* Exercise aim
Starting at the line that has "Where should I click to: Click the document" and stopping after the line that has "click(910, 298)", write out those records again, switching "tallest" to "shortest" and keeping everything else the same.

* Task inputs
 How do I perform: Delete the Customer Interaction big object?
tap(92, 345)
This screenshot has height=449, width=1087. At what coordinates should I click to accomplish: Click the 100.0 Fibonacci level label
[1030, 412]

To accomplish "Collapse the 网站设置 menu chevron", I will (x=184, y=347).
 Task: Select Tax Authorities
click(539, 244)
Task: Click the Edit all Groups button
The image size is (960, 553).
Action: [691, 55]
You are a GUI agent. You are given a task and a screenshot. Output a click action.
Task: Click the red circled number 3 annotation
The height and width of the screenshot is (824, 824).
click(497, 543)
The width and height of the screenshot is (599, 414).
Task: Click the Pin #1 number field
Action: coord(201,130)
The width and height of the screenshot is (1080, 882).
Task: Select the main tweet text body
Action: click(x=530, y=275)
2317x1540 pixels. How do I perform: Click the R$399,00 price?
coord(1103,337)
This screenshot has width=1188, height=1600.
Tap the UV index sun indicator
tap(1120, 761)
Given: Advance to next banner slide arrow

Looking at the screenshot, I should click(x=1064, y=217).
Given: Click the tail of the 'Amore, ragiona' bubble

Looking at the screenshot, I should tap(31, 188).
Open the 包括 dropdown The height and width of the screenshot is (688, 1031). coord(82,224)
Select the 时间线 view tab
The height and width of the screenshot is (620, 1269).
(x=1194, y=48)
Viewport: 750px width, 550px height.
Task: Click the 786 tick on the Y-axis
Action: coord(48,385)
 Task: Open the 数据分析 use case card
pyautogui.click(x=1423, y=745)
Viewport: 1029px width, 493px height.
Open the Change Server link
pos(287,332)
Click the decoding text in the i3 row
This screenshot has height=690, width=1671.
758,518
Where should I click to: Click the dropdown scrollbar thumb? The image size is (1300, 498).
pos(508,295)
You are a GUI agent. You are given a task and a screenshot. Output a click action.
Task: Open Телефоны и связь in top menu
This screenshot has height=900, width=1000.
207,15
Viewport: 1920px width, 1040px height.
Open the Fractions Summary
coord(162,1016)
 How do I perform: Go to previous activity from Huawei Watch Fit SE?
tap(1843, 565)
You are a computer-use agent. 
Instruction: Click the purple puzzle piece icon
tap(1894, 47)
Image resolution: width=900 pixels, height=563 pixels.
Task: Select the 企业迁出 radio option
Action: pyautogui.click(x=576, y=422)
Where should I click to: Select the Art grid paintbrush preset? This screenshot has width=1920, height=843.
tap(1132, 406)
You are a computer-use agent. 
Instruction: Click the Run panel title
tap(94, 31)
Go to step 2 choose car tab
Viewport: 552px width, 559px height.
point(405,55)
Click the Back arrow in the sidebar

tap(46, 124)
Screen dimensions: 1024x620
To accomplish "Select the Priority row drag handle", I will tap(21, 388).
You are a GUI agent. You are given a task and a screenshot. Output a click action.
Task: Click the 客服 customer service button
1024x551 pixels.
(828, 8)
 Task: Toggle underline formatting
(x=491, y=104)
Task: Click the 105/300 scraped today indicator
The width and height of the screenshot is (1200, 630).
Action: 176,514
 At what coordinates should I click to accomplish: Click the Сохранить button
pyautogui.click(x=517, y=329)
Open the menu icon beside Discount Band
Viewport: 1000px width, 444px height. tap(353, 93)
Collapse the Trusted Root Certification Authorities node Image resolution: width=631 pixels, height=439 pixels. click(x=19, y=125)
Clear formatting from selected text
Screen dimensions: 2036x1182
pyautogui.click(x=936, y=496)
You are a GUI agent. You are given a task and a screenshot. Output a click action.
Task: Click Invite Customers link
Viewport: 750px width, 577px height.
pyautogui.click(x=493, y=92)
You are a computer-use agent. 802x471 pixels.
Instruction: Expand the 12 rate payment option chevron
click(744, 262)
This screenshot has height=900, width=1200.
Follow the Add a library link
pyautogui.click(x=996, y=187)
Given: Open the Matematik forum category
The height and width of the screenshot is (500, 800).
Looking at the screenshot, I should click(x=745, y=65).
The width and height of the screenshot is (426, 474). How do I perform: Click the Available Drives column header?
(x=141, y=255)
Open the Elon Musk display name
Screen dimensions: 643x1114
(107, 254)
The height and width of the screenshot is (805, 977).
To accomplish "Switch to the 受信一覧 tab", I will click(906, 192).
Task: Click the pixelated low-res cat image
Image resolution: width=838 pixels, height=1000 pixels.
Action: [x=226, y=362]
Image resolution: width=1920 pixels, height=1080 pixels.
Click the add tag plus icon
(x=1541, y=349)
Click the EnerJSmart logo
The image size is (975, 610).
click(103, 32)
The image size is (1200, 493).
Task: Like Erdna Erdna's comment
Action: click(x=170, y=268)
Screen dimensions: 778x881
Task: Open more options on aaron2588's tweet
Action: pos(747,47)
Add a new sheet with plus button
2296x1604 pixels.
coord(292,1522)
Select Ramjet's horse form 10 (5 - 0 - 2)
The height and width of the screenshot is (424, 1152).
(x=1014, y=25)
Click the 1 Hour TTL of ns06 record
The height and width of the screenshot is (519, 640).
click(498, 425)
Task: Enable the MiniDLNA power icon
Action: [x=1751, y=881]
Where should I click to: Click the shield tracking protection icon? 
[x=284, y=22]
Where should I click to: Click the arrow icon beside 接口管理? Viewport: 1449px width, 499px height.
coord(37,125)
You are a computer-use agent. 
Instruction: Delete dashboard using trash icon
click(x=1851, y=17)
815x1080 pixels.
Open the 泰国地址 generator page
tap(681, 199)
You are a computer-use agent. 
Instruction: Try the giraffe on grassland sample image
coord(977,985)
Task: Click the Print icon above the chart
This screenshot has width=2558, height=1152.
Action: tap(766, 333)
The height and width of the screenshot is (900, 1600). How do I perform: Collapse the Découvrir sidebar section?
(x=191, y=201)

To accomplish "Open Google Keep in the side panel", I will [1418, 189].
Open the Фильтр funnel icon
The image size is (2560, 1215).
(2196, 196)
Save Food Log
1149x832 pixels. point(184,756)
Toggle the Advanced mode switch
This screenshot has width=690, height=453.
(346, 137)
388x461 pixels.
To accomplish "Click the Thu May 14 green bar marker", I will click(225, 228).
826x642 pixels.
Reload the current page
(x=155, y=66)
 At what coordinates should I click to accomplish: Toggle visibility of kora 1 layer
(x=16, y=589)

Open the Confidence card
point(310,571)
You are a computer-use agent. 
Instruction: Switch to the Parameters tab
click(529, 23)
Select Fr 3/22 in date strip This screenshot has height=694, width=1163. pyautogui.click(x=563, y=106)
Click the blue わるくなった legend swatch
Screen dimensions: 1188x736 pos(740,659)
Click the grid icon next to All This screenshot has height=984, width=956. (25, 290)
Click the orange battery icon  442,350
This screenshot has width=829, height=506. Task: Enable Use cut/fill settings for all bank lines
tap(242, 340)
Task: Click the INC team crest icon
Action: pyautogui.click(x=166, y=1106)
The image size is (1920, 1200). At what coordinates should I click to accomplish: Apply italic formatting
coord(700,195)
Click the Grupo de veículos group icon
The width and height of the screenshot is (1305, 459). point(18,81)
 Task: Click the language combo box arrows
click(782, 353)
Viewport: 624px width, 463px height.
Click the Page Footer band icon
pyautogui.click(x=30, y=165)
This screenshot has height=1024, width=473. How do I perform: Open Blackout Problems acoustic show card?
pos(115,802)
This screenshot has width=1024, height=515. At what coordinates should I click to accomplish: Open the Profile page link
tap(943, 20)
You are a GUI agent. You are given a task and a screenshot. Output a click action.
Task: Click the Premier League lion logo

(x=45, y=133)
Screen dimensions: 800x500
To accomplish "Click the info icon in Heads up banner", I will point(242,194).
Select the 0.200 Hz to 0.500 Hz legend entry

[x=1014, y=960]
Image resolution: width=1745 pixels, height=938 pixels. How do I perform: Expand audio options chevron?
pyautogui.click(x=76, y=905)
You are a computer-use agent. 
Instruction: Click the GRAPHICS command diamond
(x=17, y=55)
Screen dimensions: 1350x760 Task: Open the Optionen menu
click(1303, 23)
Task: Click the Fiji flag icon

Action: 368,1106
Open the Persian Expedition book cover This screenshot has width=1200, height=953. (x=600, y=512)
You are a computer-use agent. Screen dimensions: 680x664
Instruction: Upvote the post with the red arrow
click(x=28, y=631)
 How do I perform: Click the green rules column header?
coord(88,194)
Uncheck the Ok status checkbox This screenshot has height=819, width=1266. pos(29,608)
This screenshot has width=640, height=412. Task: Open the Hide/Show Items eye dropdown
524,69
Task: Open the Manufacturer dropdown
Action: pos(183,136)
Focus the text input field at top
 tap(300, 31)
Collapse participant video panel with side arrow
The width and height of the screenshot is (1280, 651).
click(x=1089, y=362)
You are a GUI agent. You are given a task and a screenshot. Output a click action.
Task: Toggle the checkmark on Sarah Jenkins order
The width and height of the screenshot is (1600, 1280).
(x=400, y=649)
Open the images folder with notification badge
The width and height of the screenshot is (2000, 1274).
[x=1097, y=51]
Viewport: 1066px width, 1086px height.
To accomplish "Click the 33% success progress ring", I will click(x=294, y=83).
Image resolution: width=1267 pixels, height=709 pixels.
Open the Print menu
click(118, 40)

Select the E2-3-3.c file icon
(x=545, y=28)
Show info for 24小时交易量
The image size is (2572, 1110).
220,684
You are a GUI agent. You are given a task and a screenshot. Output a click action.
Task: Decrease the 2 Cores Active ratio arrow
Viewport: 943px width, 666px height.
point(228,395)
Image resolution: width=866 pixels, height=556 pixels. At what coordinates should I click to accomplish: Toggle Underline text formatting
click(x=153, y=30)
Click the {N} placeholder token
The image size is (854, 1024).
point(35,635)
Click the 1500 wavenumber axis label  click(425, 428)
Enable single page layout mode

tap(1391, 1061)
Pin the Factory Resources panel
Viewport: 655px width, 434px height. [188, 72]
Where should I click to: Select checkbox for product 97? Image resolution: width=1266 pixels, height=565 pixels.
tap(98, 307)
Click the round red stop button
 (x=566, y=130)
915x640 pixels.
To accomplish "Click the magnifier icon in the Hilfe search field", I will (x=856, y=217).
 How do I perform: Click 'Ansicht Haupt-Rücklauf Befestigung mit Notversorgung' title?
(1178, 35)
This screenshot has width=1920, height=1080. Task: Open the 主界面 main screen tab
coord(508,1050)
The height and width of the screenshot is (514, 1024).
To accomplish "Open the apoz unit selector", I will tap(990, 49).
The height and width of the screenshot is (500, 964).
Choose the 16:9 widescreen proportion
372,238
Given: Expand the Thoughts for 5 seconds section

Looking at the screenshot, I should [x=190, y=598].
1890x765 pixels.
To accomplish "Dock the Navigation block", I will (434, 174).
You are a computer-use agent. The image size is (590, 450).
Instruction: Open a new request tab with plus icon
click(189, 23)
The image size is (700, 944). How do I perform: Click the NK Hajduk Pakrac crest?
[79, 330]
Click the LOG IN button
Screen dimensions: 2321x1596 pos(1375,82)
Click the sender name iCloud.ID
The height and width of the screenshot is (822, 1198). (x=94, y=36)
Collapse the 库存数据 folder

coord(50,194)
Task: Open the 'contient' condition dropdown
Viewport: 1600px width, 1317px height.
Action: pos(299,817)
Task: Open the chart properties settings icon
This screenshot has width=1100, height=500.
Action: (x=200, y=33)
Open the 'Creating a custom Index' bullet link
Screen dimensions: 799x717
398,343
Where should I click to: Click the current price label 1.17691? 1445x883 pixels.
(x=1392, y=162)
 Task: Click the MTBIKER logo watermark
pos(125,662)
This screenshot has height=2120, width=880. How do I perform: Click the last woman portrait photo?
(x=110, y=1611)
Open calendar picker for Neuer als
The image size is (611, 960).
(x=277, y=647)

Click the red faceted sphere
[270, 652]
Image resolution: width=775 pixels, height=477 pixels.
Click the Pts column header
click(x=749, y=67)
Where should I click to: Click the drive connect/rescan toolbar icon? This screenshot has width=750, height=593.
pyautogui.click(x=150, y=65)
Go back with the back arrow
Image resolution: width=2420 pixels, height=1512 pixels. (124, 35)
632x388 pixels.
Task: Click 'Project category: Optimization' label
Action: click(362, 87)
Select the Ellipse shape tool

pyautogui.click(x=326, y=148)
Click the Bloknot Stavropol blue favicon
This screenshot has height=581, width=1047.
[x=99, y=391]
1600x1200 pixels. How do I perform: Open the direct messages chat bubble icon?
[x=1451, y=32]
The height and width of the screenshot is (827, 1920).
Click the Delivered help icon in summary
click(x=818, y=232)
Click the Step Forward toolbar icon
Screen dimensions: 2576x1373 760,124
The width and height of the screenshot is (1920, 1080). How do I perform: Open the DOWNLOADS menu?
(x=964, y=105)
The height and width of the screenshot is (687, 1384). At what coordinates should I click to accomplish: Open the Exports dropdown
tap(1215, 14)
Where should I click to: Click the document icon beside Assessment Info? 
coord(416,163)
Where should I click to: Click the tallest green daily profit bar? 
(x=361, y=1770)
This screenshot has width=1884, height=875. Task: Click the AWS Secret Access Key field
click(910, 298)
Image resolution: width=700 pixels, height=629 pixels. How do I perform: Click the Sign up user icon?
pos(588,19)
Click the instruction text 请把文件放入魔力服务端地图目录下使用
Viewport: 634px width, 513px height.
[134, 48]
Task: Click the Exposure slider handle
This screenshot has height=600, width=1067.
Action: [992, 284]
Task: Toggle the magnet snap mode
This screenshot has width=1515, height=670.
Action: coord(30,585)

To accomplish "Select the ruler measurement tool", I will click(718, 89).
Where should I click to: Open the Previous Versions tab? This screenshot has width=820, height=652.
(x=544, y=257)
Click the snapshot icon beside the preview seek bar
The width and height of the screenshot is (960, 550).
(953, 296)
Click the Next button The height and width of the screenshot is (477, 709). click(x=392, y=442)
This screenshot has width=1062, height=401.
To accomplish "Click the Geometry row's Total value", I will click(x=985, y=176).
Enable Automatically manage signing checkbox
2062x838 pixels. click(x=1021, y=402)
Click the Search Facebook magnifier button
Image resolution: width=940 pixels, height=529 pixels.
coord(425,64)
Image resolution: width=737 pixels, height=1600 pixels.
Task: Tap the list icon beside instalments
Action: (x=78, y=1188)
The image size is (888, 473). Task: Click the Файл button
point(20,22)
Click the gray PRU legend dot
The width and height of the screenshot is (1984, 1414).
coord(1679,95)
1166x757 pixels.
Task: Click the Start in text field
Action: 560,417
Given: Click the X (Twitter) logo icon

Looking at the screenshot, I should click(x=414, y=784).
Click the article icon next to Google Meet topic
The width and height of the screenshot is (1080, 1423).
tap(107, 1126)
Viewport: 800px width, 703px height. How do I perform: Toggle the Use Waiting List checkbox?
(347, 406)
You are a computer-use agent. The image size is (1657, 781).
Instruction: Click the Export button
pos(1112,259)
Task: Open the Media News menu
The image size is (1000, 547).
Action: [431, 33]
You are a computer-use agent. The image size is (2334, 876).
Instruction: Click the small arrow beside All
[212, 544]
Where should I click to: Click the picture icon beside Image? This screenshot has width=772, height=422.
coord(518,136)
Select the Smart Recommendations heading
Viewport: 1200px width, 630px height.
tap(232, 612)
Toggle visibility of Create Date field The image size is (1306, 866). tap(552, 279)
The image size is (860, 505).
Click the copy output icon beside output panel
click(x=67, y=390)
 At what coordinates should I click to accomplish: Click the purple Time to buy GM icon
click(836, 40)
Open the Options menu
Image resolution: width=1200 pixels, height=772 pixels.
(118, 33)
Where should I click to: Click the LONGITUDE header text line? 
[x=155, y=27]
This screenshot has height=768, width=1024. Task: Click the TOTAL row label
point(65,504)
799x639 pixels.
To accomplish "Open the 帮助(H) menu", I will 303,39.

* Task answer
Where should I click to: Click the document icon beside Assessment Info? 
coord(416,163)
Where should I click to: Click the shortest green daily profit bar? 
(x=361, y=1770)
This screenshot has width=1884, height=875. Task: Click the AWS Secret Access Key field
click(910, 298)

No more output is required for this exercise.